Monday January 17th, 2011   •   Posted by David Theroux at 9:13pm PST   •  

Jill Lawless at the Associated Press reports that British Prime Minister David Cameron is seeking to “save money and cut red tape by giving control over management to family practitioners rather than bureaucrats, and allow private companies, charities and social enterprises to bid for contracts within the public health service.” Will Great Britain indeed finally break free from the gigantic costs, poor quality and bureaucratic nightmare of the National Health Service?

Prime Minister David Cameron on Monday waded into terrain where past British governments have foundered, promising fundamental changes to the country’s expensive and over-stressed public health care system.

Cameron said the reforms would cut red tape and improve treatment, but critics claim they will cause chaos and could lead to backdoor privatization of the much-criticized but widely popular National Health Service.
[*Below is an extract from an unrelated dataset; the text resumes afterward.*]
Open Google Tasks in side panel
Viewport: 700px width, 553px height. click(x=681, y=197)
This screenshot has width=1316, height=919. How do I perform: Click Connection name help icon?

The British leader, whose Conservative Party heads the country’s coalition government, said he would save money and cut red tape by giving control over management to family practitioners rather than bureaucrats, and allow private companies, charities and social enterprises to bid for contracts within the public health service.

Making health care more efficient has proved an elusive goal for successive British governments. The previous Labour administration vowed to reduce waiting times for treatment, and succeeded — but at the cost, say critics, of wasteful bureaucracy.

In a speech outlining the government’s plans to overhaul public services, Cameron promised to get rid of “topdown, command-and-control bureaucracy and targets.” He said that with an aging population and growing demand for new medical treatments, “pretending that there is some easy option of sticking with the status quo and hoping that a little bit of extra money will smooth over the challenges is a complete fiction.”

The government is due to publish details of its reforms in a Health and Social Care Bill on Wednesday.

Socialized medicine is as much an article of faith in Britain as it is a divisive flashpoint in the United States.

The health service is Britain’s biggest employer, costs more than 100 billion pounds ($158 billion) a year — and is a political football, reformed and criticized by governments since it was established in 1948.

Despite the constant tinkering, no major political party proposes privatizing the health service, and even free-market politicians like Cameron go out of their way to praise it.